Goal of the exercise
Report back every line from the entries below in which the word "field" occurs.

Stored data
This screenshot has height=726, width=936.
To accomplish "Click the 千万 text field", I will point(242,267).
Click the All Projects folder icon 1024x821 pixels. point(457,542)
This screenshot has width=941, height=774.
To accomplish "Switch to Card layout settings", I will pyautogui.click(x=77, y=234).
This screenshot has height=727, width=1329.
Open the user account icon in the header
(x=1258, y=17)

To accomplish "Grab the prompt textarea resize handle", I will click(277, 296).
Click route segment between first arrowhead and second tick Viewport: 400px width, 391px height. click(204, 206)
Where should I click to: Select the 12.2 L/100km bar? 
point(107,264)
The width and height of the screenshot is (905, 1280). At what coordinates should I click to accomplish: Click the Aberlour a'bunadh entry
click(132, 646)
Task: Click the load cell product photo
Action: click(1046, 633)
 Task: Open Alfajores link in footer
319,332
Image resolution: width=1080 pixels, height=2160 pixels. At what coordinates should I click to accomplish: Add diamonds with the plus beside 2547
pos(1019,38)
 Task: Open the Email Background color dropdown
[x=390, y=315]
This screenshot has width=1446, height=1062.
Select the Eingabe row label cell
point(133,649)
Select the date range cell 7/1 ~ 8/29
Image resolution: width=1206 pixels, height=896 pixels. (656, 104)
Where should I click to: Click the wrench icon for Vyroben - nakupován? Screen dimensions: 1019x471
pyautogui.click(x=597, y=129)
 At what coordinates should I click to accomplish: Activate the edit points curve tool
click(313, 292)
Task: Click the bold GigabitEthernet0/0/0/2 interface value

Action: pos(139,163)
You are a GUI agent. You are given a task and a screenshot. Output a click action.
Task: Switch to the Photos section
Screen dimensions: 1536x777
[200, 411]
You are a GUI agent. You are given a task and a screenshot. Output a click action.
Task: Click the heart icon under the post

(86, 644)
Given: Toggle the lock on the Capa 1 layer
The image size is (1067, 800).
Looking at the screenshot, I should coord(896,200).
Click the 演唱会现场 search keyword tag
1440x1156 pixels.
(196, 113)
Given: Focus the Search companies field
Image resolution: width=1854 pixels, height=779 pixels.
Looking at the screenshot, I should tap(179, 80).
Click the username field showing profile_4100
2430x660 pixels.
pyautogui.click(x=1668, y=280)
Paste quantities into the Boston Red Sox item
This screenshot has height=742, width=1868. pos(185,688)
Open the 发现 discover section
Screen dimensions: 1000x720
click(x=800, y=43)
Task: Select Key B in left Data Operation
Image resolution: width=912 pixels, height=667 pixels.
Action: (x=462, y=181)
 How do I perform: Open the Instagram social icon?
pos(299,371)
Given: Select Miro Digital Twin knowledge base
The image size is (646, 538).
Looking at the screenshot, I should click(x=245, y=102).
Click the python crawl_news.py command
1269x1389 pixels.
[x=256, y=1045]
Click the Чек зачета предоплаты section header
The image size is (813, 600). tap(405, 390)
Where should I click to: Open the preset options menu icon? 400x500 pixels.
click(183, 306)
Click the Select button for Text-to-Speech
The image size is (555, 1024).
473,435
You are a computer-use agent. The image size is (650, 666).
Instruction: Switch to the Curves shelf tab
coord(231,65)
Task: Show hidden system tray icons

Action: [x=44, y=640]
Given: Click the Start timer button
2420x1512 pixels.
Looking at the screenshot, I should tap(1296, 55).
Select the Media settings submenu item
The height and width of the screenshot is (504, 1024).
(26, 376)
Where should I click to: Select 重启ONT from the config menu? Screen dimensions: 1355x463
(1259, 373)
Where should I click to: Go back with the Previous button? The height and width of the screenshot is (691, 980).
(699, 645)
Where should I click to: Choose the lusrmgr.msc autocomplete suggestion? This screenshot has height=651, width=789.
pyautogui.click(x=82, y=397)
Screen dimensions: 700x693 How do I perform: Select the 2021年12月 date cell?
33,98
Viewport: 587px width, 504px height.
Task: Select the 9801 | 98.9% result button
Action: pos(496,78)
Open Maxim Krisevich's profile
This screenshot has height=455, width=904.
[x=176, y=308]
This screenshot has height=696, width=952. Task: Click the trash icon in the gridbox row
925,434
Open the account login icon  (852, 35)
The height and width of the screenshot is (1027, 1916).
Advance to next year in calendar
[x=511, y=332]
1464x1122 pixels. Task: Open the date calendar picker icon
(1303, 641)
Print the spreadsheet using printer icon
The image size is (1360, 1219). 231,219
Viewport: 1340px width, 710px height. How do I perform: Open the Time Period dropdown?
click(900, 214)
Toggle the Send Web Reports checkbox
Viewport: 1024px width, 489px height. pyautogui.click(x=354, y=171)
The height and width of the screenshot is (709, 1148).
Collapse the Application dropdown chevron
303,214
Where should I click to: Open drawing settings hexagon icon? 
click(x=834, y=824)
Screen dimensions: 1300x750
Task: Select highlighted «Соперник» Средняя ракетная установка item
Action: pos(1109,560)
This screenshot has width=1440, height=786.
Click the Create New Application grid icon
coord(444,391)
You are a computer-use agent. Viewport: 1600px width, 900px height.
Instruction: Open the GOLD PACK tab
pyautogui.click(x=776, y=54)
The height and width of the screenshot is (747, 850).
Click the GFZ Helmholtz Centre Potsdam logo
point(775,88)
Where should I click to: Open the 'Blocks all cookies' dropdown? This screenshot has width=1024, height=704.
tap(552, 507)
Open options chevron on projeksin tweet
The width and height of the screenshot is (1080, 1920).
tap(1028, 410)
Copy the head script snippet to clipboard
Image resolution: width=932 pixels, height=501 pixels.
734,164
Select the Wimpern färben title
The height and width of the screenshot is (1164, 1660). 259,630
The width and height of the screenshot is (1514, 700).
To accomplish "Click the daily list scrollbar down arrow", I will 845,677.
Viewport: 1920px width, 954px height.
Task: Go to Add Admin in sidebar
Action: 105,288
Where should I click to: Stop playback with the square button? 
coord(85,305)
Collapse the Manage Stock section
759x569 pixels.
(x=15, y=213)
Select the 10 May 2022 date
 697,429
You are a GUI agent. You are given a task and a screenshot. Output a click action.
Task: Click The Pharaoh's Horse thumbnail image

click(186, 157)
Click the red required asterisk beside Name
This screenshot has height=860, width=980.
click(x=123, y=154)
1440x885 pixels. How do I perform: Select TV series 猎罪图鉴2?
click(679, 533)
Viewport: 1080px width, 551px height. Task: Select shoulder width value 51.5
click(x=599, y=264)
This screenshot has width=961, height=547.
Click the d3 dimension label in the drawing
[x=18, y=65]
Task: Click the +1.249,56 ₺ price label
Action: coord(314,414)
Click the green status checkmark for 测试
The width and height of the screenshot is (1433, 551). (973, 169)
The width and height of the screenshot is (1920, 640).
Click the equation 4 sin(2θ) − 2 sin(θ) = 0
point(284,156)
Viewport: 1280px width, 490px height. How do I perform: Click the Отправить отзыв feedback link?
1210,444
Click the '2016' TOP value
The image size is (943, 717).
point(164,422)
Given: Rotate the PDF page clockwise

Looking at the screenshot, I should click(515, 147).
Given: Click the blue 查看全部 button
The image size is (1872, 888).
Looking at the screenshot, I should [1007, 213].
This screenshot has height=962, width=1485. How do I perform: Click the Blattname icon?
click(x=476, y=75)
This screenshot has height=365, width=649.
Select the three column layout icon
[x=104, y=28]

Answer below
To accomplish "Click the 千万 text field", I will point(242,267).
Given: Focus the Search companies field
Click the username field showing profile_4100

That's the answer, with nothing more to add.